After receiving this signal from all nodes we have finished the preparation of the local checkpoint. We can now release the mutex.

The next step is to start sending the signal LCP_FRAG_ORD to DBLQH. Each such signal asks DBLQH to checkpoint a specific table fragment. Many such signals can be outstanding at a time, they are queued up if DBLQH isn't ready to execute them. DBDIH will send lots of those signals to give DBLQH the chance to control the speed of executing the local checkpoint.

Whenever DBLQH finishes execution of a local checkpoint for a table fragment it will send the signal LCP_FRAG_REP to report about the completed checkpoint. This signal is sent to all DBDIHs (one per node).

When the master DBDIH have completed sending all LCP_FRAG_ORD to all nodes, it will send a final LCP_FRAG_ORD with the last fragment flag set to true. This indicates to all DBLQHs that no more checkpoint requests will be sent. Thus when DBLQH finishes executing the last checkpoint in the queue and this signal have been received, it knows that its part of the local checkpoint execution is completed.

At completion of local checkpoint execution in a DBLQH it will send the signal LCP_COMPLETE_REP to all DBDIH blocks. This signal will first go to the DBLQH proxy block, only when all local DBLQH instances have sent this signal will the proxy block send this to the local DBDIH block, that in turn will broadcast it to all DBDIH blocks.
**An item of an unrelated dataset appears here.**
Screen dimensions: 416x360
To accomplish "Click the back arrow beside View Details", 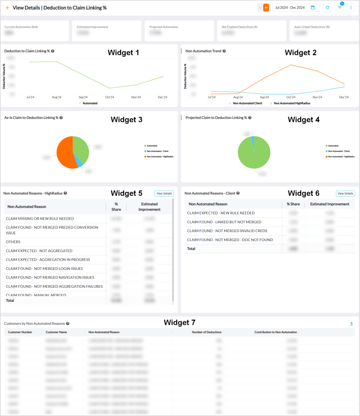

This signal will be marked by DBLQH completing its part of the local checkpoint execution.

When a DBDIH block have heard this signal from all nodes and it has completed saving the changes to the distribution information from local checkpoint executions, it will send LCP_COMPLETE_REP to the master DBDIH block. This signal will be marked that DBDIH has completed its part of the local checkpoint execution.

When the master have received this signal from all DBDIH blocks, it will send LCP_COMPLETE_REP to all DBDIH blocks with a 0 indicating that now the entire local checkpoint execution is completed in all nodes.